Stratford Shakespeare Festival (Incorporated as the Stratford Shakespearean Festival of Canada Foundation in 1953; named the Stratford Shakespearean Festival 1953-7, the Stratford Festival 1957-99, Stratford Festival of Canada 2000-6, and Stratford Shakespeare Festival, beginning in 2007). Annual performing arts festival founded by Tom Patterson and established at Stratford (Ont) in 1953 "to promote interest in, and the study of, the arts generally and literature, drama and music in particular." Artistic directors have been Cecil Clarke 1954-5; Tyrone Guthrie 1953-5; Michael Langham 1956-67; Jean Gascon 1968-74; Robin Phillips 1975-80; John Hirsch 1981-5; John Neville 1986-9; David William 1990-3; Richard Monette 1994-2007; and Des McAnuff, beginning 2007 (with Marti Maraden and Don Shipley 2008-09). Antoni Cimolino was appointed general manager in 1998.

Updated productions of Shakespeare plays have dominated the Festival from its inception. Although music has been cast in supporting roles as background to the dramas or as alternative fare for tourists, the Festival's music directors (Louis Applebaum, Leonard Rose, Oscar Shumsky, Glenn Gould, Victor Di Bello, Andrée Gingras, Raffi Armenian, Berthold Carrière, and Rick Fox) have created memorable Broadway musicals, operettas, and concerts out of what was, at one time, described as a "poor-relation's" share of the Festival's budget.

The Festival's resident orchestra of 20-40 musicians, begun in 1956, offers concert series and provides the incidental music for Festival productions.

Stratford Festival Theatre
Stratford Festival Theatre
(courtesy Canadian Architectural Archives, University of Calgary)

======

Given problem 1:
According to the Stratford Festival text, in what year was the Festival's resident orchestra begun?

Data provided:
======

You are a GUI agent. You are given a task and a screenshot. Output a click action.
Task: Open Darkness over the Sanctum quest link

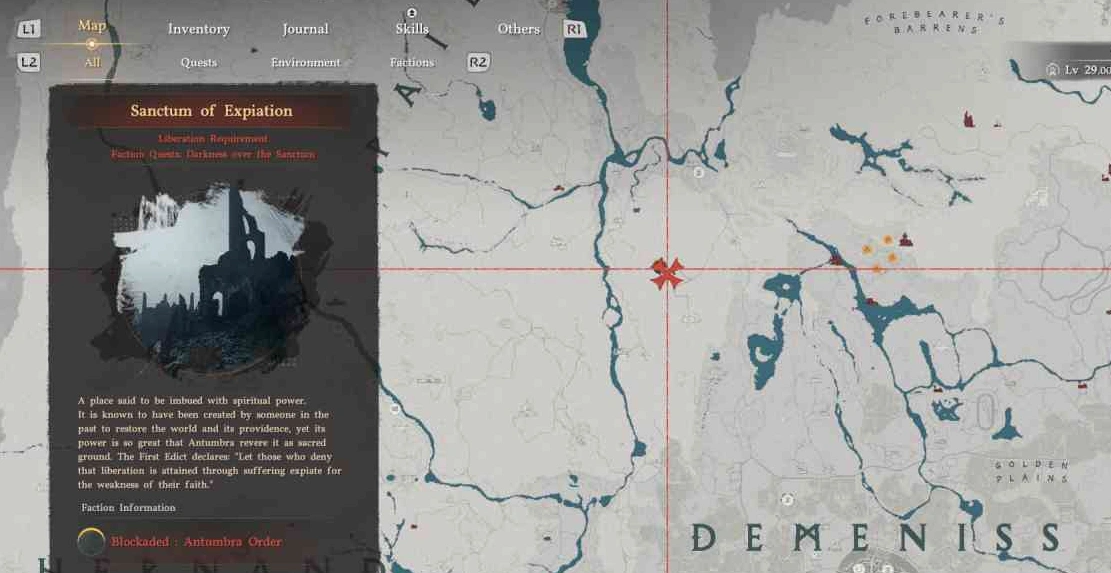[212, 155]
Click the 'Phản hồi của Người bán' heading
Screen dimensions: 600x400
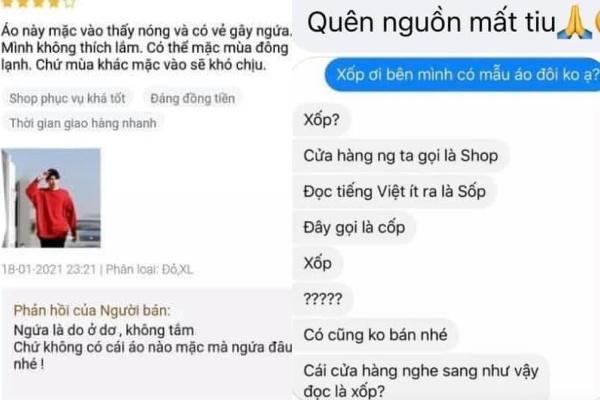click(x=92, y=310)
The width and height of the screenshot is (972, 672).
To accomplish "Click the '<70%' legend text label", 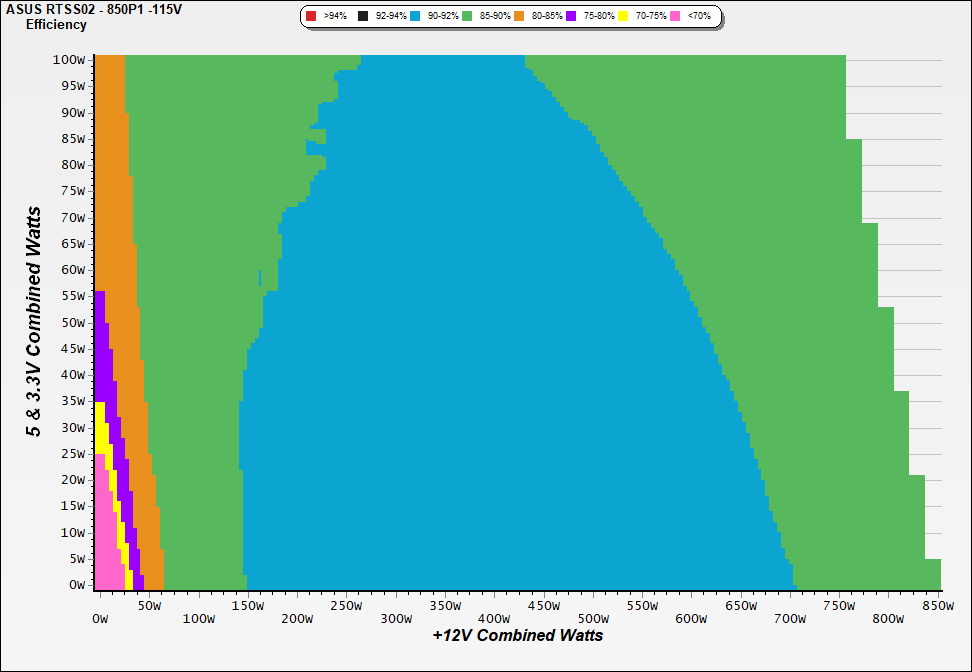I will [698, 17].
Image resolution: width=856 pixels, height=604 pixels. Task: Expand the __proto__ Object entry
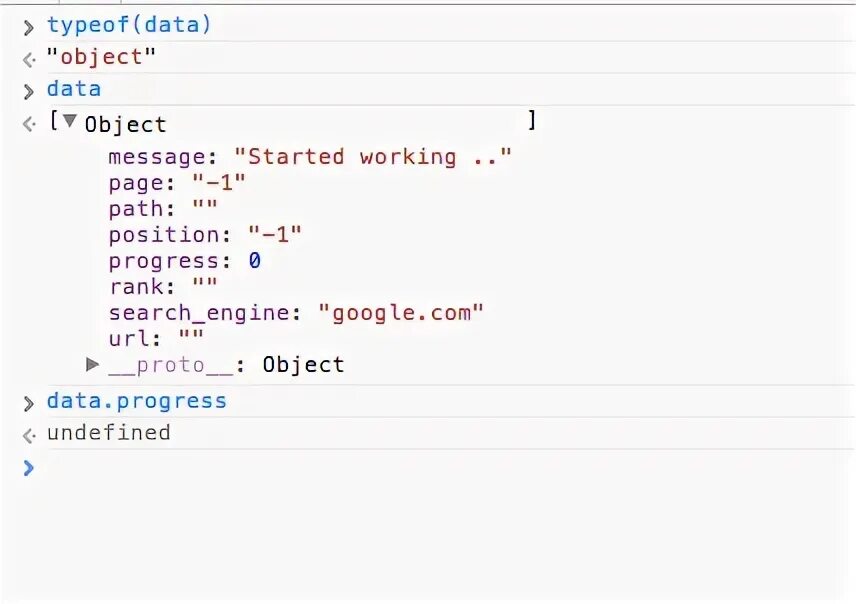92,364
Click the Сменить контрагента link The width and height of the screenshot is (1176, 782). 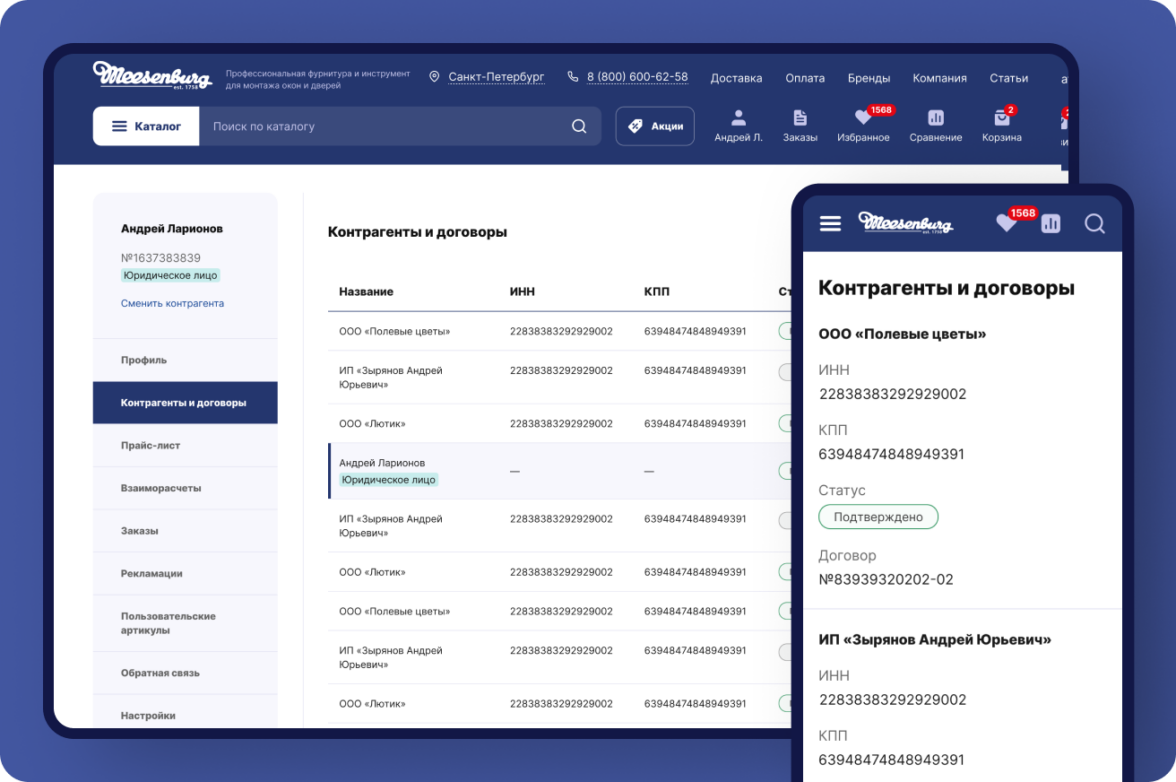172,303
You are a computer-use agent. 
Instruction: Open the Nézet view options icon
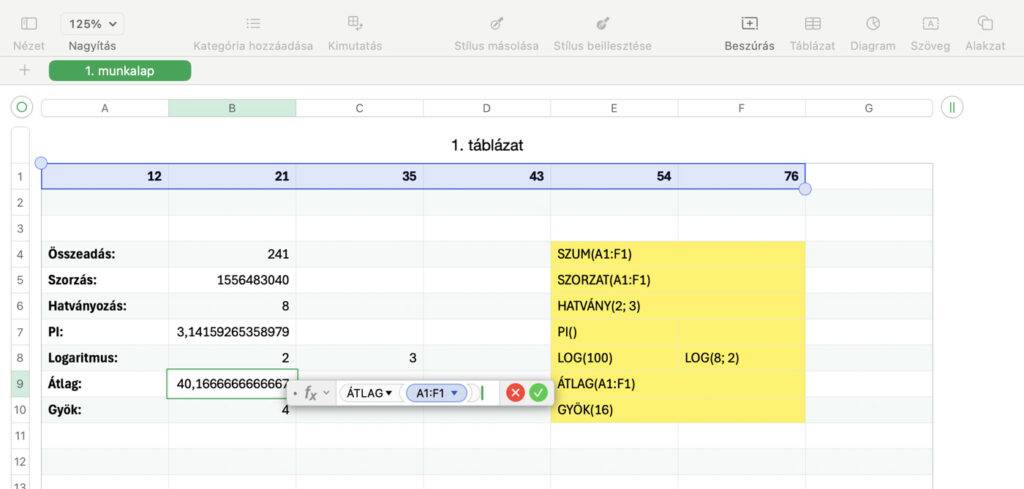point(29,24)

======

Given problem 2:
Swap "heading" for "title" in the entries, everything from their first line down through the line containing "click(x=92, y=310)", and give back only those lines with all else unchanged and the pictures left out.

Correct answer 1:
1956

Correct answer 2:
You are a GUI agent. You are given a task and a screenshot. Output a click action.
Task: Open Darkness over the Sanctum quest link

[212, 155]
Click the 'Phản hồi của Người bán' title
Screen dimensions: 600x400
click(x=92, y=310)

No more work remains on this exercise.